Cosponsored by College of Public Affairs & Administration
The Rohingyas, a Muslim ethnic group living in the predominantly Buddhist country of Myanmar, are described by the United Nations as among the most persecuted people in the world. The re-emergence of a newly democratic Myanmar on the global stage has been accompanied by international scrutiny of its maltreatment of minority groups resulting in the recent creation of a high-level commission on the issue led by former UN Secretary Kofi Annan. Ibrahim argues that the use of religion as a unifying nationalist sentiment has left the Rohingya disenfranchised and marginalized.

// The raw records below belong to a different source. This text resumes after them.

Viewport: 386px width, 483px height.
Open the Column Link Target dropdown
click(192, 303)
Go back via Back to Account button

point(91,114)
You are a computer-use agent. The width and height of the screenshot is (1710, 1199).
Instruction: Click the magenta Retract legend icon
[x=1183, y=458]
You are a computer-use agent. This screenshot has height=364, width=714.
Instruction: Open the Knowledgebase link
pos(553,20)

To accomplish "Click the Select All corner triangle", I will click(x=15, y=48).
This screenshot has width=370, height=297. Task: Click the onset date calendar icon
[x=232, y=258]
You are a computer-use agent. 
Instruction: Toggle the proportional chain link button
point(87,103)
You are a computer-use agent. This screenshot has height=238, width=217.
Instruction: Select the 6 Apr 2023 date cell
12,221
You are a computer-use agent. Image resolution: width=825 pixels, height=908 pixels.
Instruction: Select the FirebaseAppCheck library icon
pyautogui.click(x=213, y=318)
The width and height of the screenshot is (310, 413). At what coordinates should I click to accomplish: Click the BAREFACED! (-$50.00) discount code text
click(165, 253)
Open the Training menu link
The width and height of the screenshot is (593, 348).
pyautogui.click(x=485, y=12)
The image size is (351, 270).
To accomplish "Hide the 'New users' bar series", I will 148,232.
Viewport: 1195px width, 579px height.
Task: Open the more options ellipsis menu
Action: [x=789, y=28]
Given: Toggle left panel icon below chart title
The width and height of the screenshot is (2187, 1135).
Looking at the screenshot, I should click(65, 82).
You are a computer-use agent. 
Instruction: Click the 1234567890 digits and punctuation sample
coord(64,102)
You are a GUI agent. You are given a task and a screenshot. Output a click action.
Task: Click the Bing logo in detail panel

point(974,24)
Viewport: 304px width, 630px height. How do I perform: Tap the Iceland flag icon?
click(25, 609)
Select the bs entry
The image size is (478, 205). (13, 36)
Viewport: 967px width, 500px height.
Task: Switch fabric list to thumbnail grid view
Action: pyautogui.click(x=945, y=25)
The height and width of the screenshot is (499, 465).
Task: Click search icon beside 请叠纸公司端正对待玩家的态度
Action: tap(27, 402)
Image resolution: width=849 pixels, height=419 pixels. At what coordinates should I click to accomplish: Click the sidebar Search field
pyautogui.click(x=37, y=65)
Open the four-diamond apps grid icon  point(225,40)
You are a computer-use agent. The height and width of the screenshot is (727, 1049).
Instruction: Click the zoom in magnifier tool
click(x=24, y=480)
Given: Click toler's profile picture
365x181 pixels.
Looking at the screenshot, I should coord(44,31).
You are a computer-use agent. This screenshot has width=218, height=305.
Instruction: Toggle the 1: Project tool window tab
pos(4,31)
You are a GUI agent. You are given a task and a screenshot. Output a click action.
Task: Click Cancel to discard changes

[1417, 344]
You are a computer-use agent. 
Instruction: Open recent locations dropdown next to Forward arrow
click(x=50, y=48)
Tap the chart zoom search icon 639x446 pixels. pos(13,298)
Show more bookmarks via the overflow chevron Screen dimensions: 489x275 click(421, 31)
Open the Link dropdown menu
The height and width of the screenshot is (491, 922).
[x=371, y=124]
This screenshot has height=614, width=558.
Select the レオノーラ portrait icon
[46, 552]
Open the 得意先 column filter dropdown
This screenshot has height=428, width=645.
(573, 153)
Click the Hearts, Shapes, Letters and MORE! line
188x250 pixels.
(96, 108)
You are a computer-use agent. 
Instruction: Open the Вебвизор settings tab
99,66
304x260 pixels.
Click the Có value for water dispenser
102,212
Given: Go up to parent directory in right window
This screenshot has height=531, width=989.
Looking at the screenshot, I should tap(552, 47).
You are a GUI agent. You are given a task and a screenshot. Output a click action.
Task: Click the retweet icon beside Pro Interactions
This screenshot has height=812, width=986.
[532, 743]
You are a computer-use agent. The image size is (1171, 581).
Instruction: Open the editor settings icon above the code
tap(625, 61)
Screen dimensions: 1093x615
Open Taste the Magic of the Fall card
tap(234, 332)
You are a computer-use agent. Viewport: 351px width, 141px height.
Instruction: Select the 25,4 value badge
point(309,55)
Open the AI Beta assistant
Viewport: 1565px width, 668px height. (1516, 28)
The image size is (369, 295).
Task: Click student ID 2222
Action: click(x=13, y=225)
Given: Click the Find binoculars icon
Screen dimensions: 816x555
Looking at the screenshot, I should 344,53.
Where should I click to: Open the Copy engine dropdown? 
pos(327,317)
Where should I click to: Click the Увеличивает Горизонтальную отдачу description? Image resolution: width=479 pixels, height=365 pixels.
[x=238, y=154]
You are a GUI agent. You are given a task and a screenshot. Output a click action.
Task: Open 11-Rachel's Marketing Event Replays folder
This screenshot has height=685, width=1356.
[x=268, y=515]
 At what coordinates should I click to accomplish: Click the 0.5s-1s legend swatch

Azeem Ibrahim completed his PhD from the University of Cambridge and served as an International Security Fellow at the Kennedy School of Government at Harvard, World Fellow at Yale and a Rothermere Fellow at the University of Oxford. Dr. Ibrahim has been researching the Rohingya crisis for over half a decade and is the author of “Rohingyas: Inside Myanmar’s Hidden Genocide” (Hurst: 2016) – currently the only book on the Rohingyas crisis. To undertake research for his book, Dr. Ibrahim made numerous trips to Myanmar, Bangladesh, Malaysia and Thailand over a number of years. He has also published op eds on the topic in the New York Times, Washington Post, Daily Telegraph, Newsweek, CNN, Foreign Policy and many others and is regularly invited to advise policy makers on this issue in the US, UK, EU and UN.